It’s almost a perfect callback to William Randolph Hearst’s infamous
declaration on the eve of the Spanish-American War, “You furnish the
pictures and I’ll furnish the war.” Even more fitting, historians don’t
think he ever said anything like that. Then as now, it’s the myth that
plays, not the reality. Today it just plays on an exponentially larger
stage.
The media has long had its struggles with the truth—that’s nothing
new. What is new is that we’re barely even apologizing for increasingly
considering the truth optional. In fact, the mistakes, and the
falsehoods, and the hoaxes are a big part of a business plan driven by
the belief that big traffic absolves all sins, that success is a primary
virtue.
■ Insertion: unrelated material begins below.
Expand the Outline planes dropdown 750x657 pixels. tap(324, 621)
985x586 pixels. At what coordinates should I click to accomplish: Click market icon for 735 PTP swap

Haste and confusion aren’t bugs in the coding anymore, they’re
features. Consider what Ryan Grim, Washington bureau chief for the
Huffington Post, told The New York Times in its recent piece on
a raft of hoaxes, including Gale’s kerfuffle, a child’s letter to Santa
that included a handwritten Amazon URL, and a woman who wrote about her
fictitious poverty so effectively that she pulled in some $60,000 in
online donations. “The faster metabolism puts people who fact-check at a
disadvantage,” Grim said.
“If you throw something up without fact-checking it, and you’re the
first one to put it up, and you get millions and millions of views, and
later it’s proved false, you still got those views. That’s a problem.
The incentives are all wrong.”
In other words, press “Publish” or perish.